Corning’s Gorilla Glass 5 mobile device display glass has gotten even stronger, with improvements that allow the glass to survive falls on asphalt and concrete about 80 percent of the time from about 5.24 feet in height.
That’s a significant improvement from Corning’s Gorilla Glass 4 product, which would survive falls up to 3.28 feet on asphalt or concrete about 80 percent of the time. The new Gorilla Glass 5 has 1.8 times the performance of Gorilla Glass 4 for break resistance.
Corning announced its latest Gorilla Glass 5 coverings on July 20 and will begin appearing on device displays in the near future, Jim Steiner, the senior vice president and general manager of Corning Specialty Products, told eWEEK. Improvements in display glass drop durability is the top concern of mobile device users based on surveys conducted for Corning, said Steiner.
Corning began working harder to increase the drop survivability of its device glass, starting with Gorilla Glass 4 when it was released in November 2014, said Steiner. By investigating how device glass shattered for consumers, the company’s engineers were able to figure out what caused the failures and began making additional improvements in the composition of the glass and in its strengthening processes, he said.
The findings led researchers to learn that asphalt and concrete are particularly tough on device screens and lead to higher breakage rates because they have surfaces with many “sharp contact angles” that cause breakage upon impacts, he said. Surfaces such as granite or stainless steel have smoother profiles and caused no screen breakage incidents from impacts in Corning’s tests.
“The profile of asphalt [under a microscope] looks more like sandpaper and has sharper surfaces than even concrete,” which is what causes a higher rate of drops on such materials, said Steiner.

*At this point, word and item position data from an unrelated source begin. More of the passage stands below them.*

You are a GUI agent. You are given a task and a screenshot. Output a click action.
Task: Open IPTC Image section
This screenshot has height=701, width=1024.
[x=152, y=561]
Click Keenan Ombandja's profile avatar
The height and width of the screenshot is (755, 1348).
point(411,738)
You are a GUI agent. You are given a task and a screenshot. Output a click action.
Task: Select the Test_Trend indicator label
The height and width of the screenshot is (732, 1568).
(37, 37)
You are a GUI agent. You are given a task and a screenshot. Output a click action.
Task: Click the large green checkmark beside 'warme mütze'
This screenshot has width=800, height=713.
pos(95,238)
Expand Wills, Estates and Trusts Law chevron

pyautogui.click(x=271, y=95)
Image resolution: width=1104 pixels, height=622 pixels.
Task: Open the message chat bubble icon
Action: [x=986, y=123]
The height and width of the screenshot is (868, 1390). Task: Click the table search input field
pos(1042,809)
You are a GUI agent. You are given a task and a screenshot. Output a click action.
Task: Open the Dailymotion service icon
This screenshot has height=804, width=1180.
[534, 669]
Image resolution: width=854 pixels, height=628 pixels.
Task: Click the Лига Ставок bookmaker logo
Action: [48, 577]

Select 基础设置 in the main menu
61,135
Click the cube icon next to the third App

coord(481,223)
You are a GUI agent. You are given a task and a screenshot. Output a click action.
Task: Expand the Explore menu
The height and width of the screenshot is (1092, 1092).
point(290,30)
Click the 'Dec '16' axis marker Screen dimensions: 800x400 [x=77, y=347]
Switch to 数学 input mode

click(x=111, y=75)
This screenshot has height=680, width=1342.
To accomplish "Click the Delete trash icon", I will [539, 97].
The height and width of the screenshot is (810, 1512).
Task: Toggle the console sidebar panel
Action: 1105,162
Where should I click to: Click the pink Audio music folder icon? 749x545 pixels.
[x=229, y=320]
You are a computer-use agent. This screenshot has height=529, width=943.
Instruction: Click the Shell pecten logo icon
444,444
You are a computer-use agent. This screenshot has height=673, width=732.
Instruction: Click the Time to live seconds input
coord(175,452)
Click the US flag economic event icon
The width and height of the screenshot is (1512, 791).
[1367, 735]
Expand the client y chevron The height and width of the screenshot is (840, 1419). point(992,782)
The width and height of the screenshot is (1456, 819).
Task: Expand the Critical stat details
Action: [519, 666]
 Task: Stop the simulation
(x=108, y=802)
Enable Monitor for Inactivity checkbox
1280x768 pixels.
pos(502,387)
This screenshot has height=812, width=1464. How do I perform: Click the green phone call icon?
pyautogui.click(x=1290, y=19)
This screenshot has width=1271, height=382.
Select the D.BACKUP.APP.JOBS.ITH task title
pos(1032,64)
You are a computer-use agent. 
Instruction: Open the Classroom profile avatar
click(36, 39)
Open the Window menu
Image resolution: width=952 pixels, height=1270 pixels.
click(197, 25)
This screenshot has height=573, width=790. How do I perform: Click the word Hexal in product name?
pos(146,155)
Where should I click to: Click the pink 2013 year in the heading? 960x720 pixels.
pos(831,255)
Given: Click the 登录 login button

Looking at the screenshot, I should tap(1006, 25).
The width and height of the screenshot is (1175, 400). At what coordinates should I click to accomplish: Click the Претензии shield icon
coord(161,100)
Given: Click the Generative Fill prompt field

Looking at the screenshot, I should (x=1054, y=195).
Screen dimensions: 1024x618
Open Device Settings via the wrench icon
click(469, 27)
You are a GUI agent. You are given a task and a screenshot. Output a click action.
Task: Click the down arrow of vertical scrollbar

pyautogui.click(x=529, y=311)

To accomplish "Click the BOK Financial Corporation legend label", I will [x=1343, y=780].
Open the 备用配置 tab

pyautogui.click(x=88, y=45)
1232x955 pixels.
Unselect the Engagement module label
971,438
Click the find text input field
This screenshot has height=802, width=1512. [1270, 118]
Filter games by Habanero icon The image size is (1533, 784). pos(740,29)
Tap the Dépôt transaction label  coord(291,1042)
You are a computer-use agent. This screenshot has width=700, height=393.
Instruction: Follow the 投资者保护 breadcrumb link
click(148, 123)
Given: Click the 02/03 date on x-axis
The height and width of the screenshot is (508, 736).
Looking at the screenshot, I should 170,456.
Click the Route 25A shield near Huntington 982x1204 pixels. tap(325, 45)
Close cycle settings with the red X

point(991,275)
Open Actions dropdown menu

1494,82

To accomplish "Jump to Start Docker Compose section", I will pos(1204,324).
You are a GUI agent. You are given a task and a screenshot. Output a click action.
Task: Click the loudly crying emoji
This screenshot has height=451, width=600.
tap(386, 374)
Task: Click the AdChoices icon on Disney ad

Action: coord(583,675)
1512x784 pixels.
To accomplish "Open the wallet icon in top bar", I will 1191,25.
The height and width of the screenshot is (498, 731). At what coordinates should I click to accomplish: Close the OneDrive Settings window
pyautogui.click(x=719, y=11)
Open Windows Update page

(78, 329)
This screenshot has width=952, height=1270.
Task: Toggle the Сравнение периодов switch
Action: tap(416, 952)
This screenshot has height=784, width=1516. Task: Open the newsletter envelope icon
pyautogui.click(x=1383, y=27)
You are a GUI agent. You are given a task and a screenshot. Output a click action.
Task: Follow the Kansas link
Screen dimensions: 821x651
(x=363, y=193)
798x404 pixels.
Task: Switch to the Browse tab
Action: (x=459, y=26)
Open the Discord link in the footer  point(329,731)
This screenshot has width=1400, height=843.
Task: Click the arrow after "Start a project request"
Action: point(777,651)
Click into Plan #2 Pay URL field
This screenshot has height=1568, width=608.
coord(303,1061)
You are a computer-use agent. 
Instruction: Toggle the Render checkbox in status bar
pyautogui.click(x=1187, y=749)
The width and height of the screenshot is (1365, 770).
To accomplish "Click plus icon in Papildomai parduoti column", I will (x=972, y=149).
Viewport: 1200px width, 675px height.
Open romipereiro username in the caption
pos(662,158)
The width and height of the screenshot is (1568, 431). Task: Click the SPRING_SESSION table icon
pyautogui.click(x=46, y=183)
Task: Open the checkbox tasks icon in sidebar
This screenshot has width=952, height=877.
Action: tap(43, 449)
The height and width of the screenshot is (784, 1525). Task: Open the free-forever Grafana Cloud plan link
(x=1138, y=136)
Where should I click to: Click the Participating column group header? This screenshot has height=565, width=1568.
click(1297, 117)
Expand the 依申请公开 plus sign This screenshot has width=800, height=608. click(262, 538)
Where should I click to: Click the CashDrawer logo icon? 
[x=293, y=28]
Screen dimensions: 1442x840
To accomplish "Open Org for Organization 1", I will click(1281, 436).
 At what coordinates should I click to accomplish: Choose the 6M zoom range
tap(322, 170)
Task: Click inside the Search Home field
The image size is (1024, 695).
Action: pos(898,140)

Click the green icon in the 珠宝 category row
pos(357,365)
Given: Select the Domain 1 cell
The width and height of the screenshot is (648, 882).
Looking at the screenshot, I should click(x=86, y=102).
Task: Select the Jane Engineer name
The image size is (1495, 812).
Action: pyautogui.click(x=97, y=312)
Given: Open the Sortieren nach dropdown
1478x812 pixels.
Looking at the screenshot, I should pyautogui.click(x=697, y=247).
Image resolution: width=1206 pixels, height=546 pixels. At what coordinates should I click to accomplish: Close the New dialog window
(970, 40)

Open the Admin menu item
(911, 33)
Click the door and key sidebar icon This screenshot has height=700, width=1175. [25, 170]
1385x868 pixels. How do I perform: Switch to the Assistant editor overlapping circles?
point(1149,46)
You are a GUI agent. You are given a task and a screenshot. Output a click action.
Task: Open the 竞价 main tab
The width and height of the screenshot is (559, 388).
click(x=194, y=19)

Corning strengthens Gorilla Glass through an ion exchange process, he said. The raw Gorilla Glass is placed in a potassium salt bath and it exchanges ions of potassium for ions of salt that are in the raw glass. Each potassium ion is larger than each sodium ion, which makes the glass stronger because, once treated, it contains fewer fissures between fewer ions, resulting in fewer areas where breakage can occur, he said.
Typical window glass, also called soda lime glass, has much less resistance to breakage, said Steiner. If typical window glass is dropped from 5 feet, it “fails 100 percent of the time,” compared to the 80 percent survivability rate of Gorilla Glass 5.
Drops from lower heights with Gorilla Glass 5, say 2 to 3 feet, have much higher survival rates, he added.
“We didn’t see a [glass] failure until about 2.29 feet” onto asphalt under the company’s tests, said Steiner.
Corning tests the glass using a simulated smartphone by dropping it by 10 centimeter increments onto a hard surface covered with sandpaper, which simulates the sharp destructive angles of asphalt. Actual asphalt can’t be used because it “gives” and is smoothed out each time a device is dropped on it, reducing its breakage effectiveness with each drop, he said.
A global study done for Corning showed that more than 85 percent of smartphone owners have dropped their phones at least once per year and 55 percent have dropped their phones three times or more, according to the company.
“With each successive generation of Corning Gorilla Glass, we have taken cover glass technology to new levels,” John Bayne, vice president and general manager of Corning Gorilla Glass, said in a statement. “Gorilla Glass 5 is no exception, extending Corning’s advantage in drop performance over competitive glasses. With many real-world drops occurring from between waist and shoulder height, we knew improving drop performance would be an important and necessary advancement.”
Corning Gorilla Glass has been used on more than 4.5 billion devices worldwide since it was launched in 2007, including more than 1,800 product models across 40 major brands, such as Samsung, BlackBerry, ZTE, Motorola, Microsoft, LG and Acer, according to Corning.
When Gorilla Glass 4 was released in November 2014, Corning said it was at least two times stronger than existing screen surfaces from competitors, according to an earlier eWEEK story.